● **Task prompt**
Only the lines from the one containing "You are a computer-use" to the end of the material are to be copied, exactly and in full; images stay out.

● **Supplied material**
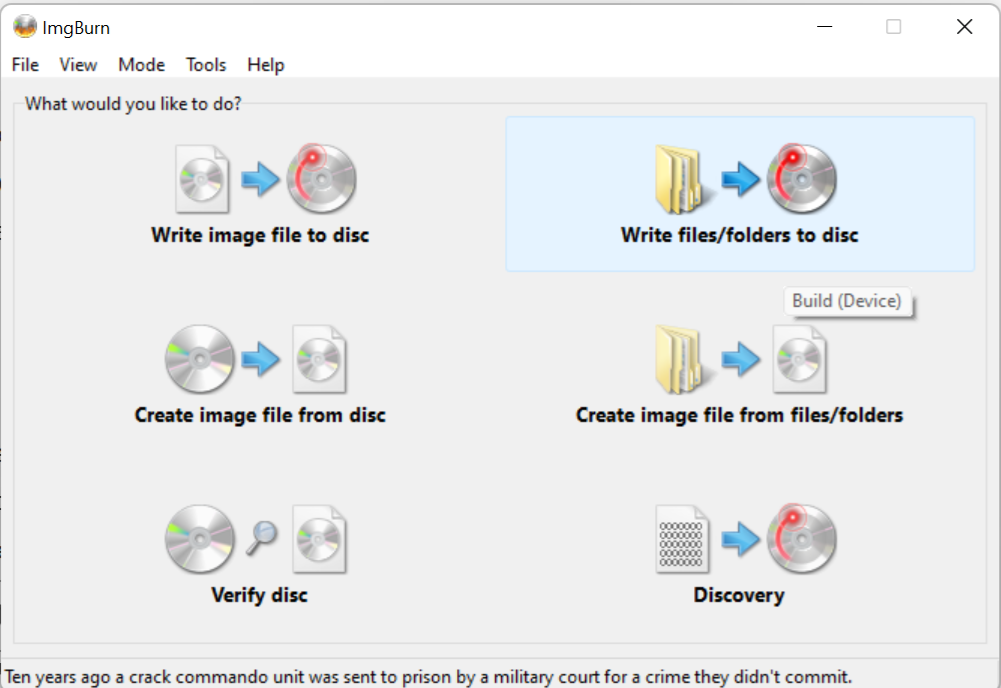Open the Mode menu
This screenshot has width=1001, height=688.
click(141, 65)
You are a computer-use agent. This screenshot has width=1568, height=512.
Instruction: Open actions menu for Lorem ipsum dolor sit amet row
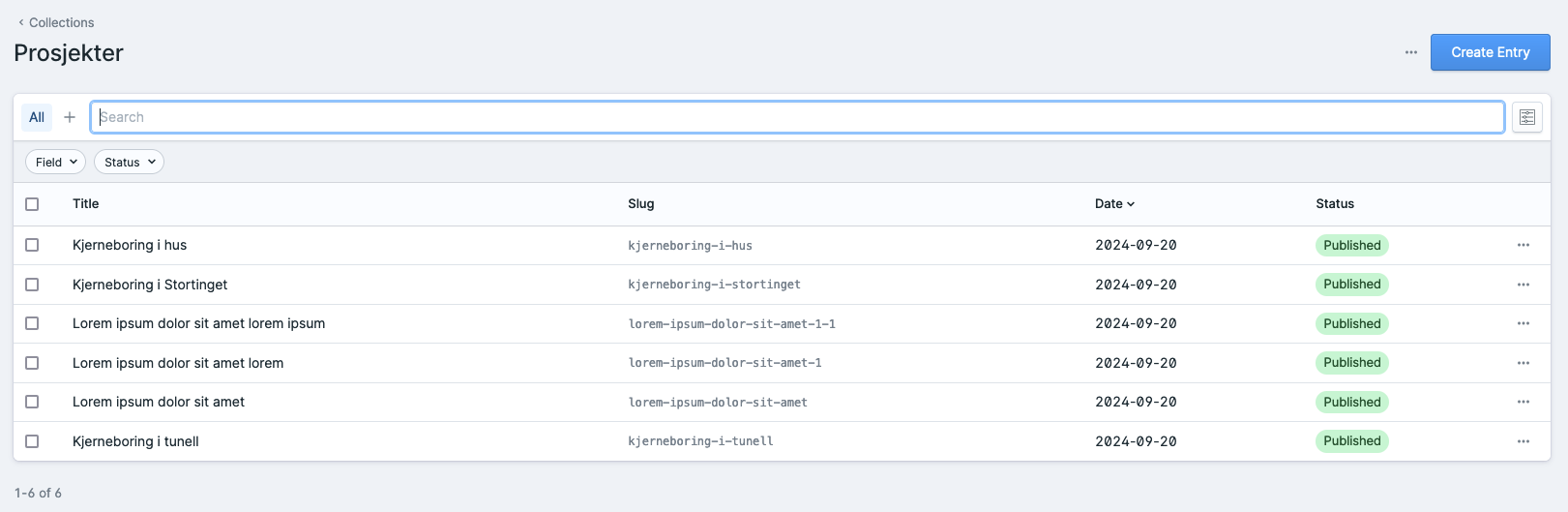1523,402
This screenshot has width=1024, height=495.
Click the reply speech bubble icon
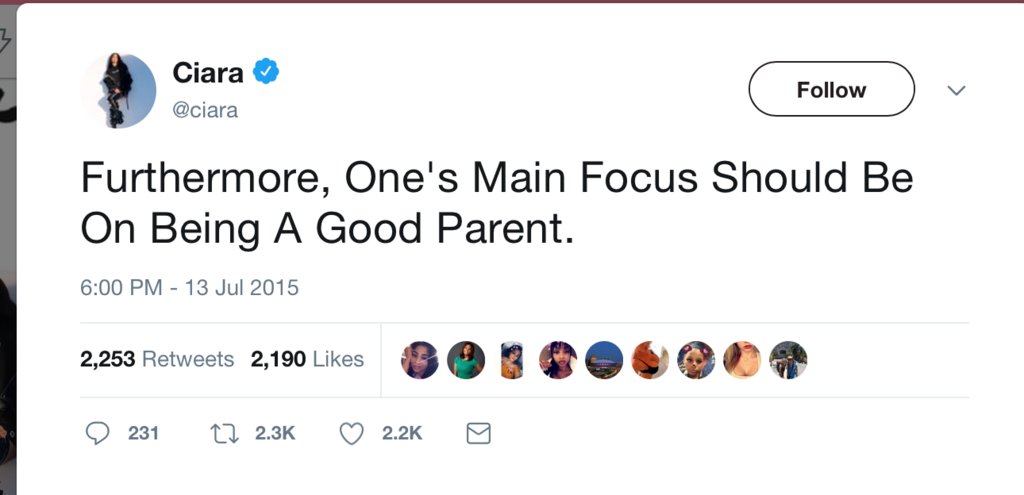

● **Final answer**
You are a computer-use agent. This screenshot has width=1568, height=512.
Instruction: Open actions menu for Lorem ipsum dolor sit amet row
1523,402
This screenshot has width=1024, height=495.
Click the reply speech bubble icon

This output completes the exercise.